__REQUIRED TASK A__
Echo the part of the tuxedo jacket post starting with "Monday, 20 April" and going on through "from Manju, below.", word for word.

Monday, 20 April 2015 14:29:30 Europe/London

Every occasion dress needs a jacket for later on if it gets chilly, or just in case you fancy covering up. Finding the perfect jacket that suits all occasions and is suitable for all types of events is often very tricky. Unles....you make your own like Manju did. This fantastic jacket looks amazing with her self made silk dress, and we think would work will with any outfit. Read more from Manju, below.

Vogue 8958: DIY Ladies Satin Tuxedo Jacket: White Tree Fabrics Project

Vogue 8958: DIY Ladies Satin Tuxedo Jacket

Hi Friends,

First of all thank you for all your lovely comments on my last post. At the end of that post I said I had made a jacket to go with the dress. Well, not exactly to go with the dress. But I felt a smart dress like that needed a smart jacket that I could throw over it if necessary. So, as my next White Tree Fabrics project, I decided to make a black satin tuxedo style jacket from Vogue 8958.

__RECORDS TO USE__
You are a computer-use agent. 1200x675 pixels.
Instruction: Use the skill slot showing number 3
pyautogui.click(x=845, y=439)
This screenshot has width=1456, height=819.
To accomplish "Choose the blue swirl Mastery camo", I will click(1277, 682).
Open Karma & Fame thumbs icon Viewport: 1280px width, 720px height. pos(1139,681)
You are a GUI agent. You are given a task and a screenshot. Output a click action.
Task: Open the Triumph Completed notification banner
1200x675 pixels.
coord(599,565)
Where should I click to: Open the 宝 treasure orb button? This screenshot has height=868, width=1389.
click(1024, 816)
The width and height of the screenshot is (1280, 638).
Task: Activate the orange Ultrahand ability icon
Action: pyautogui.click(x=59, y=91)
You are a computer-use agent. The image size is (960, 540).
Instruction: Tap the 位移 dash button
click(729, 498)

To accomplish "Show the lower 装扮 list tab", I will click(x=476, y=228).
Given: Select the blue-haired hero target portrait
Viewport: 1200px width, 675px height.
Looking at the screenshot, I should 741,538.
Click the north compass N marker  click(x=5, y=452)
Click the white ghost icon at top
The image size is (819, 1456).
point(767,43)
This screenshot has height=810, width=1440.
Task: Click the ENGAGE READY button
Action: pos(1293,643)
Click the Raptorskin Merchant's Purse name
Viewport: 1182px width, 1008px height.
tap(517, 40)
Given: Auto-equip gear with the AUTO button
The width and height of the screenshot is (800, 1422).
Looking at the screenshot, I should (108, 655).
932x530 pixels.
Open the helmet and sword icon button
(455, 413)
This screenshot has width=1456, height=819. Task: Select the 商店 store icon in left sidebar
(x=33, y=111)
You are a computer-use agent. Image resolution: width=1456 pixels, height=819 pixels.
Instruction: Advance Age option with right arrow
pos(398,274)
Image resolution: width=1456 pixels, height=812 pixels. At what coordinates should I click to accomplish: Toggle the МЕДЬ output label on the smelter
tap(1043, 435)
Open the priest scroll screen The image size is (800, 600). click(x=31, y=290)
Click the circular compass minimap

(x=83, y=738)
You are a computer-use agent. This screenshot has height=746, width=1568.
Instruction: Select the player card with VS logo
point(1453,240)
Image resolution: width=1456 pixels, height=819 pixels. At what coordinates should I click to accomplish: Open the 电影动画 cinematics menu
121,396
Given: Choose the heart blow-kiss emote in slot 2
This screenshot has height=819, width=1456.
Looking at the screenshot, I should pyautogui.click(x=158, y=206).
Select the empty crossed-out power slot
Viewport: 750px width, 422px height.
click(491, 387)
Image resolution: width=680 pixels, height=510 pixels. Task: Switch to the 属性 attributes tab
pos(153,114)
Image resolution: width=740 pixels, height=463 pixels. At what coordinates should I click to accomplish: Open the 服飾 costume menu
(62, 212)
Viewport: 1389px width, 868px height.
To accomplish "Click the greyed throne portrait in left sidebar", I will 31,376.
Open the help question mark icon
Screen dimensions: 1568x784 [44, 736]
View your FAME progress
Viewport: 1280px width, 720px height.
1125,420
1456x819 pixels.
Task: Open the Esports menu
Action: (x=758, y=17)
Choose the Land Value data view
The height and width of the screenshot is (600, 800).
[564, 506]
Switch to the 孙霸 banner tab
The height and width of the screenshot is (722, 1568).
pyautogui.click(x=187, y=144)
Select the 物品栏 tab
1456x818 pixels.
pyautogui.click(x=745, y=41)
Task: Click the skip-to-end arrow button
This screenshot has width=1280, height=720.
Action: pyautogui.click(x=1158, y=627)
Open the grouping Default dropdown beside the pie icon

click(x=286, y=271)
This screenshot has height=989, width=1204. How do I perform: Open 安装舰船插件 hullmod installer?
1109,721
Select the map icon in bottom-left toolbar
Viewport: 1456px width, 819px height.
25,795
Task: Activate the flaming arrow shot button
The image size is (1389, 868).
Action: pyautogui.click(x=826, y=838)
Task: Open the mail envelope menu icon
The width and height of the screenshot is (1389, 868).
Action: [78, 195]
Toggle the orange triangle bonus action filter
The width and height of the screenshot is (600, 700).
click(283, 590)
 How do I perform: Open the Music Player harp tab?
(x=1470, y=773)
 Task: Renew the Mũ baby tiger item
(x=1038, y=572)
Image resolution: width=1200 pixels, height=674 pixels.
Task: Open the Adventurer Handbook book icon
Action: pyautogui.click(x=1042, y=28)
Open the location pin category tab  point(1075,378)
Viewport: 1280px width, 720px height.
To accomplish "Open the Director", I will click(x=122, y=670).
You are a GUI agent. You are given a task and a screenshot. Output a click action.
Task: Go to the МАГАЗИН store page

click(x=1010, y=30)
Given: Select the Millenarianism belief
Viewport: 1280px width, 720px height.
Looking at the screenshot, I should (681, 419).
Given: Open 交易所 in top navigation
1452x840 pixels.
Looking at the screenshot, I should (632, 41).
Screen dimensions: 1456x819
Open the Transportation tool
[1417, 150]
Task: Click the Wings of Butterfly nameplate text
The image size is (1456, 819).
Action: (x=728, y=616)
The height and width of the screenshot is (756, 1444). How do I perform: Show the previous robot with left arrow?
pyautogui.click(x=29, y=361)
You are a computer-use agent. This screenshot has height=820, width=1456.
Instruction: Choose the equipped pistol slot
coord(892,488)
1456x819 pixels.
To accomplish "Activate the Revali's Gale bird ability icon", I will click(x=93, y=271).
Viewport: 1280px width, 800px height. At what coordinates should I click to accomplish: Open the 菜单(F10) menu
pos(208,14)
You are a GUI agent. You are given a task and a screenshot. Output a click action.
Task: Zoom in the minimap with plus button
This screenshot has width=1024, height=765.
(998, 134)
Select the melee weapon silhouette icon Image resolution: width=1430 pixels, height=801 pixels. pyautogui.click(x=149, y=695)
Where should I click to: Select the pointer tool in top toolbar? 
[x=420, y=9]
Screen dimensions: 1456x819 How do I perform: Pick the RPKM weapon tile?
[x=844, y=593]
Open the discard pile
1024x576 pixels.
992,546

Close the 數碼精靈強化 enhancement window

__REQUIRED TASK B__
Turn the listing, from its very first line through the line containing "Open Karma &" (that line included), into a numbered list with blank lines left out.

__PROBLEM SOLUTION A__
Monday, 20 April 2015 14:29:30 Europe/London

Every occasion dress needs a jacket for later on if it gets chilly, or just in case you fancy covering up. Finding the perfect jacket that suits all occasions and is suitable for all types of events is often very tricky. Unles....you make your own like Manju did. This fantastic jacket looks amazing with her self made silk dress, and we think would work will with any outfit. Read more from Manju, below.

__PROBLEM SOLUTION B__
1. You are a computer-use agent. 1200x675 pixels.
2. Instruction: Use the skill slot showing number 3
3. pyautogui.click(x=845, y=439)
4. This screenshot has width=1456, height=819.
5. To accomplish "Choose the blue swirl Mastery camo", I will click(1277, 682).
6. Open Karma & Fame thumbs icon Viewport: 1280px width, 720px height. pos(1139,681)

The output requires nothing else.